**DOCUMENT SEGMENT:**
-=-=-

[Server-sky] Bitcoin mining

Luke Parrish lsparrish at rationalsites.com
Mon Apr 16 22:51:28 UTC 2012


This is an idea I had recently. For quick ROI, especially on early
"prototype" sats that nobody trusts with their valuable data, one could
start by mining bitcoin.

Bitcoin is a digital commodity that behaves like a currency. There are
entire startups based around it. If you have bitcoins in your account, you
can transfer to someone else's by publishing a transaction that only you
can create. To make sure transactions are valid, instead of having a single
third party verify them, a peer to peer system is used to allow everyone
with a processor to check the transactions, over and over.

The creator's original goal was for it to employ CPU power so there would
be easy entry and everyone could just check a box on their PC for a few
starter bitcoins. However since the SHA256 hash was chosen, which is highly
parallelizable, use of GPU (graphical processing unit) cards turned out to
be massively more cost-effective. Currently the only energy-efficient ways
are high end GPU cards and FPGAs, and these are employed by people ranging
from hardware hobbyists to sophisticated server farms. Verification is
known as "mining" because it rewards verifiers with bitcoins.

-=-=-

**MATERIAL PROVIDED:**
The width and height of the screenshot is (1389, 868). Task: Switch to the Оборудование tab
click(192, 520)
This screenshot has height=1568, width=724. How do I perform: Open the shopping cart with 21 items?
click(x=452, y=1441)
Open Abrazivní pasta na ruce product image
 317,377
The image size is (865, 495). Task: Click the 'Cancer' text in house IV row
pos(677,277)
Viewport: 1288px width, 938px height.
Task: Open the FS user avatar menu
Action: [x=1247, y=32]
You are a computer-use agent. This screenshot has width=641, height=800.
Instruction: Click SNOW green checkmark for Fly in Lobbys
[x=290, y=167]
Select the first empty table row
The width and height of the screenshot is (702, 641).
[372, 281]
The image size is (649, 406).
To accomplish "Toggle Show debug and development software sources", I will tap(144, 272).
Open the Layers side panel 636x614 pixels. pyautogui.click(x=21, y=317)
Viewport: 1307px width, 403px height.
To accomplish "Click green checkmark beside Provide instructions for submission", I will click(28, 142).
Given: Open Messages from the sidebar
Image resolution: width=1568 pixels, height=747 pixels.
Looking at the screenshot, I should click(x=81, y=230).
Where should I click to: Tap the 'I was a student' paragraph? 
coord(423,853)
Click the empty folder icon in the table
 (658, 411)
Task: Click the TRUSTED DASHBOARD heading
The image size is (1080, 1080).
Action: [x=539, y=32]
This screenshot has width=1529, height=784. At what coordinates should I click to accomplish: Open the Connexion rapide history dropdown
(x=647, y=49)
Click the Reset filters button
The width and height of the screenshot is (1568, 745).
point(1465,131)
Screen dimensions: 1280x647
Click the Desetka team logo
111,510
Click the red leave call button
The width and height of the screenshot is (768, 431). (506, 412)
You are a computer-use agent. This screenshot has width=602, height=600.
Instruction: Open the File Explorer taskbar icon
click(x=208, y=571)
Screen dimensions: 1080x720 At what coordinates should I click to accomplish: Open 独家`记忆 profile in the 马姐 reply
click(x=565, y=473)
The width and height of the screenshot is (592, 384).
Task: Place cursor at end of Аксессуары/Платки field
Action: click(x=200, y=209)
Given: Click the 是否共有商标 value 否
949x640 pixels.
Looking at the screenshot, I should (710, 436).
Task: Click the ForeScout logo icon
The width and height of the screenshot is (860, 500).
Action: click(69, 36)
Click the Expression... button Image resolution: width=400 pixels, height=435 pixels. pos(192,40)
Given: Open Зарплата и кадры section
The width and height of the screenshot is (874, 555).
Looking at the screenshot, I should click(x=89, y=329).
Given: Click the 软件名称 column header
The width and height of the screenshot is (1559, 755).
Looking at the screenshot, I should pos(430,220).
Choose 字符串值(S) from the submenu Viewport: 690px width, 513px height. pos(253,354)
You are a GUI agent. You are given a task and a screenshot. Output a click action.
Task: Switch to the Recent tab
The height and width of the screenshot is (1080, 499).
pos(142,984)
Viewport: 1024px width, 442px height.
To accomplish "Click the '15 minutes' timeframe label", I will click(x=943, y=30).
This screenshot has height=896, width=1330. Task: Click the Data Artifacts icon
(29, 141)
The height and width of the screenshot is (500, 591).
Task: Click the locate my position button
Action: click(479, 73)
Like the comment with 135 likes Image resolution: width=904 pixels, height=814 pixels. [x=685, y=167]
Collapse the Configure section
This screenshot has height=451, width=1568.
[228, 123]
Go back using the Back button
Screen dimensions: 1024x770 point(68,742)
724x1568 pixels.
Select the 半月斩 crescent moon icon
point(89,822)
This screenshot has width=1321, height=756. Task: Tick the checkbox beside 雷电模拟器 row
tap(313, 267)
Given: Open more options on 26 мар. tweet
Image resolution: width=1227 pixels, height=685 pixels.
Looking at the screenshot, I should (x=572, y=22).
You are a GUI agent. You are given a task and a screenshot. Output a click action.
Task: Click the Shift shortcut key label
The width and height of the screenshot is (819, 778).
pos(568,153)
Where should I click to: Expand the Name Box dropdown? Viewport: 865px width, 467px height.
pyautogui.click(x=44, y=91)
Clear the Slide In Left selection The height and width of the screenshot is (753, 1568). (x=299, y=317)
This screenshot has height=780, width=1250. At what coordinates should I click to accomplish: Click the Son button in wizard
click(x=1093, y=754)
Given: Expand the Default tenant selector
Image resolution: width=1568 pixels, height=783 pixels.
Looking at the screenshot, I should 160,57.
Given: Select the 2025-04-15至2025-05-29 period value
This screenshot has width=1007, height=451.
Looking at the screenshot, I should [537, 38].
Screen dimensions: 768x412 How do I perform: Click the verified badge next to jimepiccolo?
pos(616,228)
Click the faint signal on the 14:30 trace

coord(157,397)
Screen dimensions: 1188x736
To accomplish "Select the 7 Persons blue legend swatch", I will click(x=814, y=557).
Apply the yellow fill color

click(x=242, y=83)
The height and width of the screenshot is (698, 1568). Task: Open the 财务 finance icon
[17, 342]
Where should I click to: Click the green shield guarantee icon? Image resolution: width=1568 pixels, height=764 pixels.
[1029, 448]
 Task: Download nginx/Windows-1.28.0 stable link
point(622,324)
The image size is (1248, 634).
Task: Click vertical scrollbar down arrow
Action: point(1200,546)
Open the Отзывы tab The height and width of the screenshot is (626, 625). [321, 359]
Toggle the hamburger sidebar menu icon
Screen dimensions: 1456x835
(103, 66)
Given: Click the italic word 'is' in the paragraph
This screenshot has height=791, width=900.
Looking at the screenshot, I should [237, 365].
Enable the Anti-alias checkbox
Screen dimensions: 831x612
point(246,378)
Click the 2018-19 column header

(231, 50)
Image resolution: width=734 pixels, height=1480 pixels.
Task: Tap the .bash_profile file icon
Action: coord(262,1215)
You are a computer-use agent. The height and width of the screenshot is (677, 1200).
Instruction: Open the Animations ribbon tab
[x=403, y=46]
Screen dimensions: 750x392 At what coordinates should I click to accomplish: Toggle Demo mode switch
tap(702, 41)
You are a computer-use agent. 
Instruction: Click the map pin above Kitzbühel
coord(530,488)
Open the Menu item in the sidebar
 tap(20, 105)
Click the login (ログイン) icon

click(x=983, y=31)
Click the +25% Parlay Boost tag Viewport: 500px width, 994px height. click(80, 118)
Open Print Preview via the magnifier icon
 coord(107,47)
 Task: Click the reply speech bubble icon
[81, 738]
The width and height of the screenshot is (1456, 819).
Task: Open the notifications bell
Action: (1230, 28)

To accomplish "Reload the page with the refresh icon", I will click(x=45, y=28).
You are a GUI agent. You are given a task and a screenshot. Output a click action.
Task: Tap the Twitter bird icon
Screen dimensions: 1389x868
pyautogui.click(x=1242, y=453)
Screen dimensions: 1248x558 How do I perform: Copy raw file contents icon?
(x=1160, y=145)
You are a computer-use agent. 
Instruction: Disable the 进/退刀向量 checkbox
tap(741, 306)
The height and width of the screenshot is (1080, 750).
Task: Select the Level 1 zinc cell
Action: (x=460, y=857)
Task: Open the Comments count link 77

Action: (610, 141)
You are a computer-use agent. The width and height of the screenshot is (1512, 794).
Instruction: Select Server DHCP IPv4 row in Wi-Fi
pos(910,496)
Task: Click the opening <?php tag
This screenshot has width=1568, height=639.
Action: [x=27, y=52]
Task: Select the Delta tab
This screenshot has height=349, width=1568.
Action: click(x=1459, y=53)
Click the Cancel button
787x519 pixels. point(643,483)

-=-=-

**TASK REQUIREMENTS:**
1 > The post on bitcoin mining says the creator wanted mining to run on CPU power. Why did GPU cards turn out to be far more cost-effective instead? Answer in one to three sentences.
2 > Write the next part of the mailing-list post on bitcoin mining, picking up after its last sentence.

**ANSWERS FOR THE TASKS:**
1 > The SHA256 hash was chosen, and it is highly parallelizable. GPU cards turned out to be massively more cost-effective than CPUs because of this.

2 >
Bitcoins are distributed (at a rate of one block of 50 per 10 minutes, with
difficulty automatically adjusted to keep the rate constant), to whoever
solves the block (finds a qualifying, i.e. low numbered hash) first. It's
like a race. The more computing power the whole network has, the lower the
probability of getting a block per unit hashing power -- which translates
to joules of energy depending on the hardware. If you can beat everyone
else by using a much more efficient system or a cheaper power source, they
eventually have to stop because their hardware no longer able to pay for
the electricity it uses.

So on to my speculation: As long as blackbody cooling and cheap solar are
sufficient to overcome the disadvantages of launch costs and custom
manufacturing, space-based thinsats optimized for bitcoin mining (computing
SHA-256 hashes) should be able to outcompete ground-based server farms.
Thus miners who want to stay in the mining business will be forced to sell
some of their bitcoins for dollars (or borrow against them) and purchase
their own space-based thinsat rigs. Eventually, the profits and empirical
results obtained from doing this should be useful enough to create more
general-purpose thinsats and branch into robust data storage and general
computation.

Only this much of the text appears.